#### [Task]
Reproduce each of the following items verbatim, preserving every line as it appears.

#### [Material for this task]
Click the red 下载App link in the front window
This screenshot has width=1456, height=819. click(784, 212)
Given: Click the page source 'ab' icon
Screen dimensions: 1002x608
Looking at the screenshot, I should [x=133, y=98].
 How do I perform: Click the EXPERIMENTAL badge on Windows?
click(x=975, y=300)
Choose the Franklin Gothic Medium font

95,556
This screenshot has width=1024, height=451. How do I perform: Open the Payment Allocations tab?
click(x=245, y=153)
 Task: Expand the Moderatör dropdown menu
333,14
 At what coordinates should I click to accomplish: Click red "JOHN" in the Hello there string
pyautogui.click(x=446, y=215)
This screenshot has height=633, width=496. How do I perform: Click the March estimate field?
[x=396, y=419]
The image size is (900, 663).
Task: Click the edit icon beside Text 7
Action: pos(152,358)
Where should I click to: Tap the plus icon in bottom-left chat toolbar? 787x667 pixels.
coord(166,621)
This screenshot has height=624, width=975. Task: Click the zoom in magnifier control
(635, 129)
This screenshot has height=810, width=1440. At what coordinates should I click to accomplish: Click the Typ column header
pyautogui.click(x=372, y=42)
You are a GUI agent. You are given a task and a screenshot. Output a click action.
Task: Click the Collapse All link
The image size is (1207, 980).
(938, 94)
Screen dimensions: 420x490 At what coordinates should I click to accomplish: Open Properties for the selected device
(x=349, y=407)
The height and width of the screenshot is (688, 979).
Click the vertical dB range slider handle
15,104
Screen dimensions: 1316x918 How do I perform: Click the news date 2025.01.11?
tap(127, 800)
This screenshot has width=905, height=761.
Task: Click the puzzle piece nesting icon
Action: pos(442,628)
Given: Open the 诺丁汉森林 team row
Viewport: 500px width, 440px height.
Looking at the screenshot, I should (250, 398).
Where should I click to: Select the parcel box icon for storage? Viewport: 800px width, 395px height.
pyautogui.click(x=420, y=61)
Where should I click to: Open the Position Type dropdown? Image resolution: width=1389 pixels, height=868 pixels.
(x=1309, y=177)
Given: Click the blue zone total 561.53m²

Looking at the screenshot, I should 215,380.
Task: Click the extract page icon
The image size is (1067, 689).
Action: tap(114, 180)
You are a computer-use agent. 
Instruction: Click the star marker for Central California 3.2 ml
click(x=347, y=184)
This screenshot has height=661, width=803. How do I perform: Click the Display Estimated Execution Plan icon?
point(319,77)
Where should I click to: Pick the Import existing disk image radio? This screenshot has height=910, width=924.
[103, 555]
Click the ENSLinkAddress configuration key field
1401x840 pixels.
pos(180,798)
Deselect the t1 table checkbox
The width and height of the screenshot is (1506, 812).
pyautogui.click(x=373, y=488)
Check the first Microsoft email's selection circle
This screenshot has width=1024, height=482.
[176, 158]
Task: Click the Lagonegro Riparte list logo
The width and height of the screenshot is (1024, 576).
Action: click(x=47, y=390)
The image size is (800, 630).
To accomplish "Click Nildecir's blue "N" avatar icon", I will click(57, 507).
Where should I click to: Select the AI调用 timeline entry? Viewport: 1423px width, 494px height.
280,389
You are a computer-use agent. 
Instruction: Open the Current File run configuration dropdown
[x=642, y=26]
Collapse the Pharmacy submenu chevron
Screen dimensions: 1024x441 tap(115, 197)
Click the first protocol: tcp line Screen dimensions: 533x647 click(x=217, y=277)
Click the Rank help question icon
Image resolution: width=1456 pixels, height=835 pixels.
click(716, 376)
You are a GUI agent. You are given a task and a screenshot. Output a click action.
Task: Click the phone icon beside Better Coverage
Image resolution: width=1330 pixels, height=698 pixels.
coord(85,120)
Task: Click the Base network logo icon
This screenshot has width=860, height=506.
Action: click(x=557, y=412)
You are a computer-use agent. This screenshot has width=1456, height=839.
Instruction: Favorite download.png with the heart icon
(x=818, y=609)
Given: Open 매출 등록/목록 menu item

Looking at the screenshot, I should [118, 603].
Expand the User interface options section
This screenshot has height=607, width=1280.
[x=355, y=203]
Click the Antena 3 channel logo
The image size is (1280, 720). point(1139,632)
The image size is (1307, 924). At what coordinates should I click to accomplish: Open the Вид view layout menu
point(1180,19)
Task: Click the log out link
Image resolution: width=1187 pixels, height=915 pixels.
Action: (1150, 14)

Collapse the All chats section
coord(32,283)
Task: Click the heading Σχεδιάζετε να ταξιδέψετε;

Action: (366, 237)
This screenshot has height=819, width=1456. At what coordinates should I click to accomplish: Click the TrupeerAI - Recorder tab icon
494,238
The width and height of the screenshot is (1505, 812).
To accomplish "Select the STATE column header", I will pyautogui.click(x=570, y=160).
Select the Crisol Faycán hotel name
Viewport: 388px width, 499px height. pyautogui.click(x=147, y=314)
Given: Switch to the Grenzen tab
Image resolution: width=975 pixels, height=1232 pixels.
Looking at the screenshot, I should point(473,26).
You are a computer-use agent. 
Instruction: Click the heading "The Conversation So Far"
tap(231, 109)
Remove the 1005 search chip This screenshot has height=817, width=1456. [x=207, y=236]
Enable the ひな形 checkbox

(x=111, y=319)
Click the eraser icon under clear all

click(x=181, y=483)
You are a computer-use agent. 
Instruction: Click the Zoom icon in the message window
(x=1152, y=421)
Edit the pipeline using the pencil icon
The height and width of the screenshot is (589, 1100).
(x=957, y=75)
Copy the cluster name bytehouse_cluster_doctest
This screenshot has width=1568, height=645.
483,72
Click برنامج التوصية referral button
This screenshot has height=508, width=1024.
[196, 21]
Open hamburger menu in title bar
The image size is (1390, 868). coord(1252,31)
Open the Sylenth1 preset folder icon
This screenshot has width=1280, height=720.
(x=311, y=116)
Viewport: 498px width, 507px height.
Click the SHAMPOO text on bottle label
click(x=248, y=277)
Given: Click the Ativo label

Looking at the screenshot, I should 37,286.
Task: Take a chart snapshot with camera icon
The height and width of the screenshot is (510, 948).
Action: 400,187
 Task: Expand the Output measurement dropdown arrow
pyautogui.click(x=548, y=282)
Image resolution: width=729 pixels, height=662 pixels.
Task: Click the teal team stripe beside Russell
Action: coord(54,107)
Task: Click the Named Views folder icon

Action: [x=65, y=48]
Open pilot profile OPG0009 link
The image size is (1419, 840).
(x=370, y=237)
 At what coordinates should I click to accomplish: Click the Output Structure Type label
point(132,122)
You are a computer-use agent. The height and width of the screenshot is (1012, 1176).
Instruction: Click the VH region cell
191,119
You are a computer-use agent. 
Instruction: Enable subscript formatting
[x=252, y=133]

#### [Result]
Click the red 下载App link in the front window
This screenshot has width=1456, height=819. click(784, 212)
Given: Click the page source 'ab' icon
Screen dimensions: 1002x608
Looking at the screenshot, I should [x=133, y=98].
 How do I perform: Click the EXPERIMENTAL badge on Windows?
click(x=975, y=300)
Choose the Franklin Gothic Medium font

95,556
This screenshot has width=1024, height=451. How do I perform: Open the Payment Allocations tab?
click(x=245, y=153)
 Task: Expand the Moderatör dropdown menu
333,14
 At what coordinates should I click to accomplish: Click red "JOHN" in the Hello there string
pyautogui.click(x=446, y=215)
This screenshot has height=633, width=496. How do I perform: Click the March estimate field?
[x=396, y=419]
The image size is (900, 663).
Task: Click the edit icon beside Text 7
Action: pos(152,358)
Where should I click to: Tap the plus icon in bottom-left chat toolbar? 787x667 pixels.
coord(166,621)
This screenshot has height=624, width=975. Task: Click the zoom in magnifier control
(635, 129)
This screenshot has height=810, width=1440. At what coordinates should I click to accomplish: Click the Typ column header
pyautogui.click(x=372, y=42)
You are a GUI agent. You are given a task and a screenshot. Output a click action.
Task: Click the Collapse All link
The image size is (1207, 980).
(938, 94)
Screen dimensions: 420x490 At what coordinates should I click to accomplish: Open Properties for the selected device
(x=349, y=407)
The height and width of the screenshot is (688, 979).
Click the vertical dB range slider handle
15,104
Screen dimensions: 1316x918 How do I perform: Click the news date 2025.01.11?
tap(127, 800)
This screenshot has width=905, height=761.
Task: Click the puzzle piece nesting icon
Action: pos(442,628)
Given: Open the 诺丁汉森林 team row
Viewport: 500px width, 440px height.
Looking at the screenshot, I should (250, 398).
Where should I click to: Select the parcel box icon for storage? Viewport: 800px width, 395px height.
pyautogui.click(x=420, y=61)
Where should I click to: Open the Position Type dropdown? Image resolution: width=1389 pixels, height=868 pixels.
(x=1309, y=177)
Given: Click the blue zone total 561.53m²

Looking at the screenshot, I should 215,380.
Task: Click the extract page icon
The image size is (1067, 689).
Action: tap(114, 180)
You are a computer-use agent. 
Instruction: Click the star marker for Central California 3.2 ml
click(x=347, y=184)
This screenshot has height=661, width=803. How do I perform: Click the Display Estimated Execution Plan icon?
point(319,77)
Where should I click to: Pick the Import existing disk image radio? This screenshot has height=910, width=924.
[103, 555]
Click the ENSLinkAddress configuration key field
1401x840 pixels.
pos(180,798)
Deselect the t1 table checkbox
The width and height of the screenshot is (1506, 812).
pyautogui.click(x=373, y=488)
Check the first Microsoft email's selection circle
This screenshot has width=1024, height=482.
[176, 158]
Task: Click the Lagonegro Riparte list logo
The width and height of the screenshot is (1024, 576).
Action: click(x=47, y=390)
The image size is (800, 630).
To accomplish "Click Nildecir's blue "N" avatar icon", I will click(57, 507).
Where should I click to: Select the AI调用 timeline entry? Viewport: 1423px width, 494px height.
280,389
You are a computer-use agent. 
Instruction: Open the Current File run configuration dropdown
[x=642, y=26]
Collapse the Pharmacy submenu chevron
Screen dimensions: 1024x441 tap(115, 197)
Click the first protocol: tcp line Screen dimensions: 533x647 click(x=217, y=277)
Click the Rank help question icon
Image resolution: width=1456 pixels, height=835 pixels.
click(716, 376)
You are a GUI agent. You are given a task and a screenshot. Output a click action.
Task: Click the phone icon beside Better Coverage
Image resolution: width=1330 pixels, height=698 pixels.
coord(85,120)
Task: Click the Base network logo icon
This screenshot has width=860, height=506.
Action: click(x=557, y=412)
You are a computer-use agent. This screenshot has width=1456, height=839.
Instruction: Favorite download.png with the heart icon
(x=818, y=609)
Given: Open 매출 등록/목록 menu item

Looking at the screenshot, I should [118, 603].
Expand the User interface options section
This screenshot has height=607, width=1280.
[x=355, y=203]
Click the Antena 3 channel logo
The image size is (1280, 720). point(1139,632)
The image size is (1307, 924). At what coordinates should I click to accomplish: Open the Вид view layout menu
point(1180,19)
Task: Click the log out link
Image resolution: width=1187 pixels, height=915 pixels.
Action: (1150, 14)

Collapse the All chats section
coord(32,283)
Task: Click the heading Σχεδιάζετε να ταξιδέψετε;

Action: (366, 237)
This screenshot has height=819, width=1456. At what coordinates should I click to accomplish: Click the TrupeerAI - Recorder tab icon
494,238
The width and height of the screenshot is (1505, 812).
To accomplish "Select the STATE column header", I will pyautogui.click(x=570, y=160).
Select the Crisol Faycán hotel name
Viewport: 388px width, 499px height. pyautogui.click(x=147, y=314)
Given: Switch to the Grenzen tab
Image resolution: width=975 pixels, height=1232 pixels.
Looking at the screenshot, I should point(473,26).
You are a computer-use agent. 
Instruction: Click the heading "The Conversation So Far"
tap(231, 109)
Remove the 1005 search chip This screenshot has height=817, width=1456. [x=207, y=236]
Enable the ひな形 checkbox

(x=111, y=319)
Click the eraser icon under clear all

click(x=181, y=483)
You are a computer-use agent. 
Instruction: Click the Zoom icon in the message window
(x=1152, y=421)
Edit the pipeline using the pencil icon
The height and width of the screenshot is (589, 1100).
(x=957, y=75)
Copy the cluster name bytehouse_cluster_doctest
This screenshot has width=1568, height=645.
483,72
Click برنامج التوصية referral button
This screenshot has height=508, width=1024.
[196, 21]
Open hamburger menu in title bar
The image size is (1390, 868). coord(1252,31)
Open the Sylenth1 preset folder icon
This screenshot has width=1280, height=720.
(x=311, y=116)
Viewport: 498px width, 507px height.
Click the SHAMPOO text on bottle label
click(x=248, y=277)
Given: Click the Ativo label

Looking at the screenshot, I should 37,286.
Task: Take a chart snapshot with camera icon
The height and width of the screenshot is (510, 948).
Action: 400,187
 Task: Expand the Output measurement dropdown arrow
pyautogui.click(x=548, y=282)
Image resolution: width=729 pixels, height=662 pixels.
Task: Click the teal team stripe beside Russell
Action: coord(54,107)
Task: Click the Named Views folder icon

Action: [x=65, y=48]
Open pilot profile OPG0009 link
The image size is (1419, 840).
(x=370, y=237)
 At what coordinates should I click to accomplish: Click the Output Structure Type label
point(132,122)
You are a computer-use agent. The height and width of the screenshot is (1012, 1176).
Instruction: Click the VH region cell
191,119
You are a computer-use agent. 
Instruction: Enable subscript formatting
[x=252, y=133]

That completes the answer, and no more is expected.